▶ [Task input]
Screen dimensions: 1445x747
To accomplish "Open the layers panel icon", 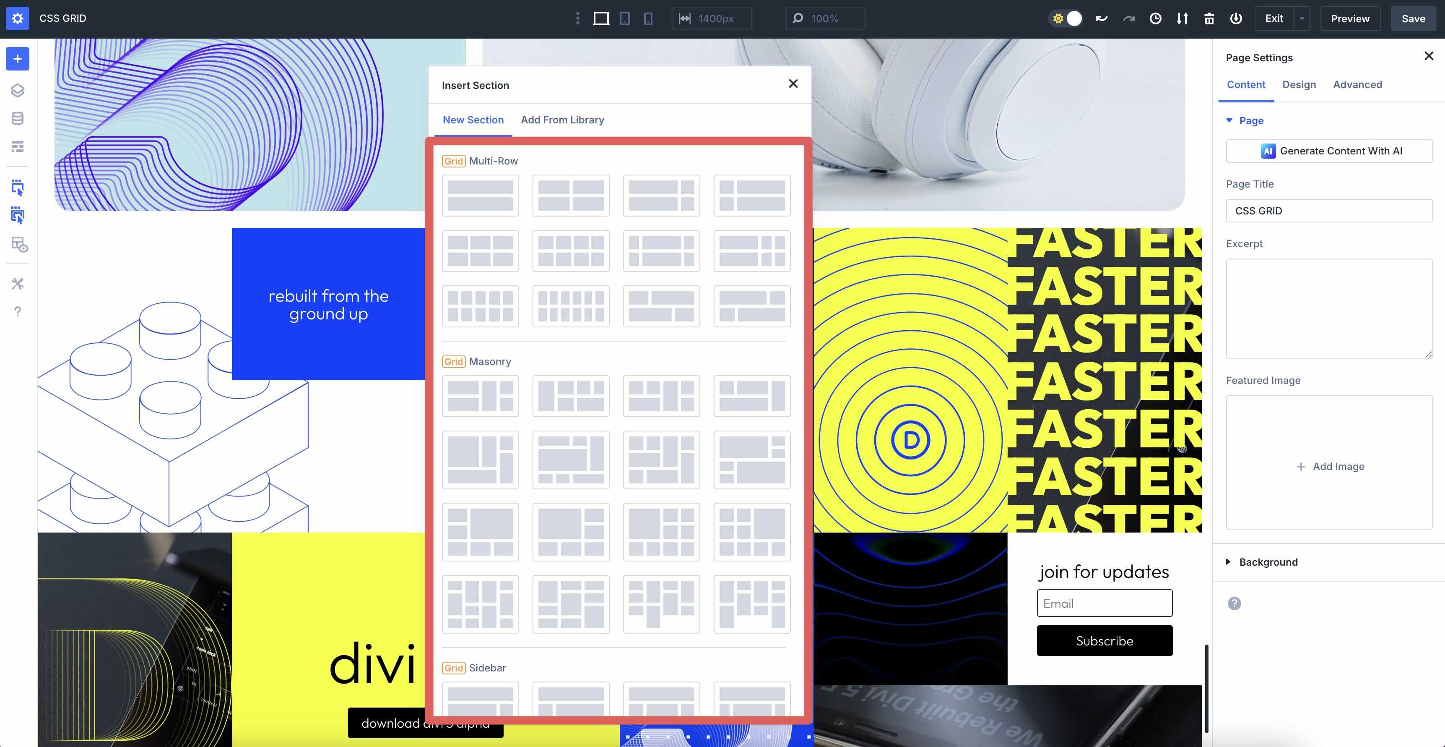I will point(17,90).
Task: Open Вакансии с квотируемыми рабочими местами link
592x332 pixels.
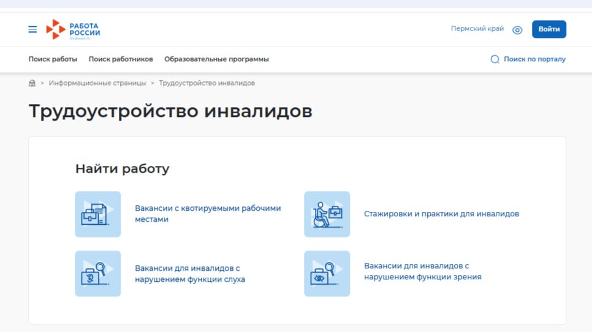Action: coord(208,214)
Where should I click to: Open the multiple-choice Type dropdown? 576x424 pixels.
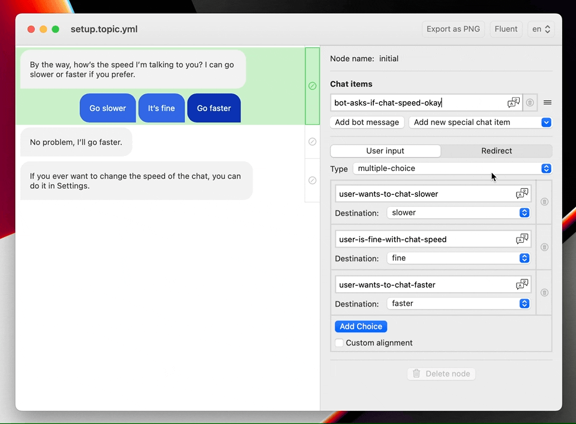(452, 169)
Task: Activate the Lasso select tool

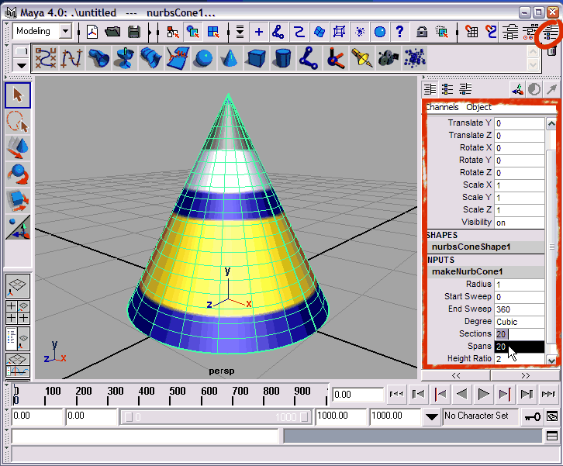Action: coord(18,121)
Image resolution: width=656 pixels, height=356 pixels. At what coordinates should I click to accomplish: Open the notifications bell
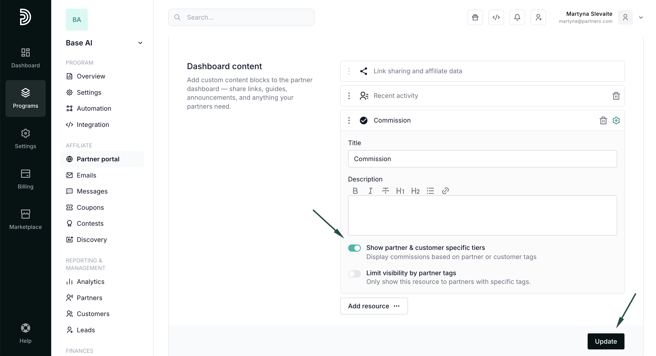click(517, 17)
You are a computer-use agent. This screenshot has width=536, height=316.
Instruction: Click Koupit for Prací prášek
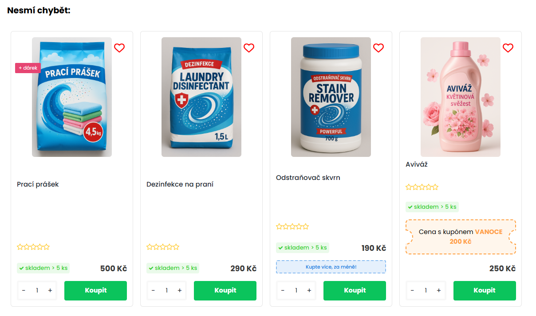95,291
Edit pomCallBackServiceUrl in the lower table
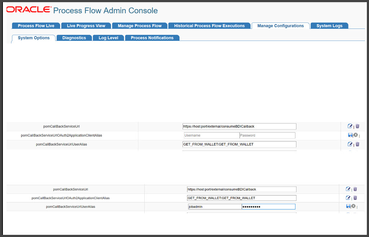The image size is (369, 237). [348, 189]
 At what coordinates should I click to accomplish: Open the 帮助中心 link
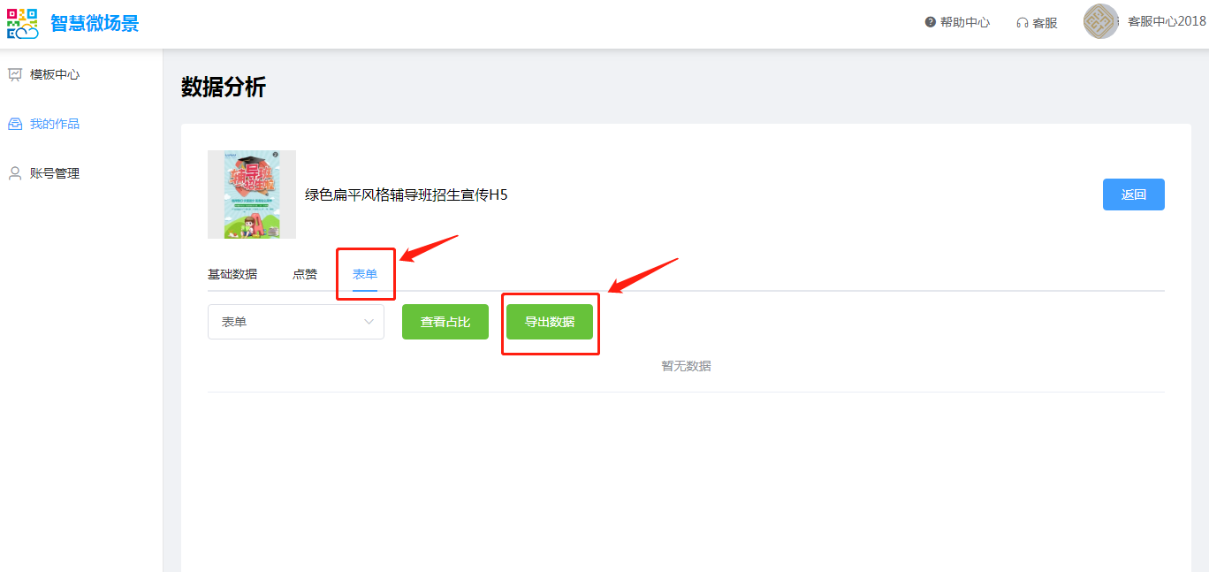(x=965, y=23)
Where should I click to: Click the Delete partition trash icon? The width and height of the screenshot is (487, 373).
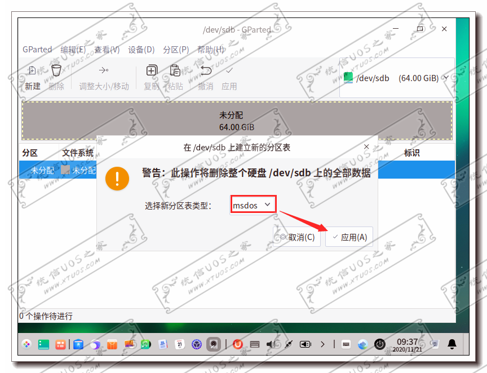click(x=56, y=70)
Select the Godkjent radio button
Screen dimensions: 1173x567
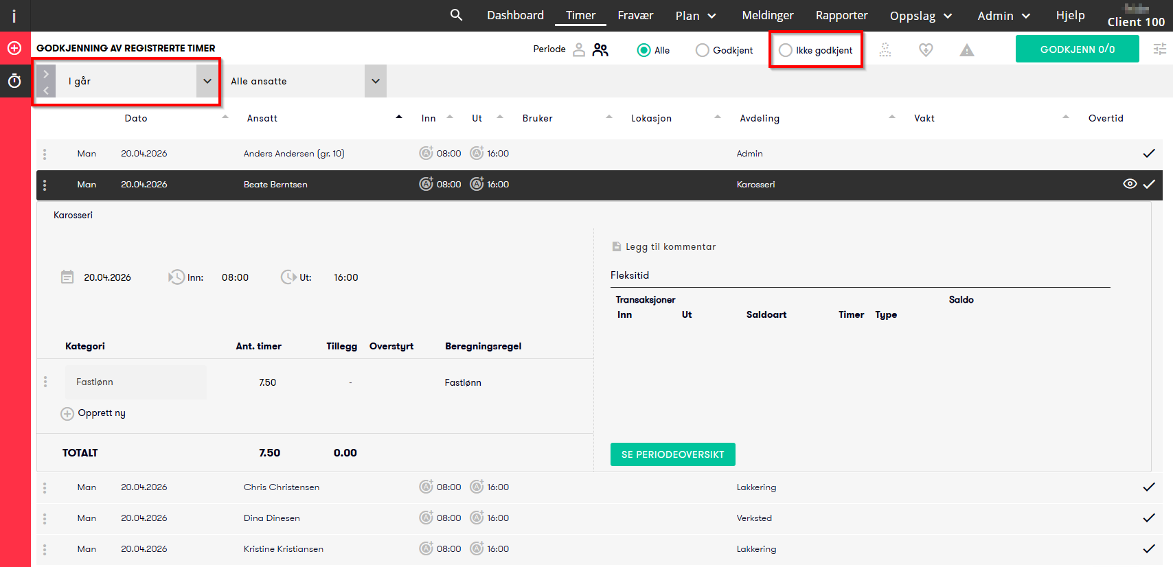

▶ [Aim]
Pick out every row above that contains the word "width" and copy each of those rows in full.

▶ [Reply]
Image resolution: width=656 pixels, height=356 pixels. At what coordinates should I click to accomplish: Open the notifications bell
You are a computer-use agent. This screenshot has width=536, height=316.
Where should I click to: Click the Delete partition trash icon? The width and height of the screenshot is (487, 373).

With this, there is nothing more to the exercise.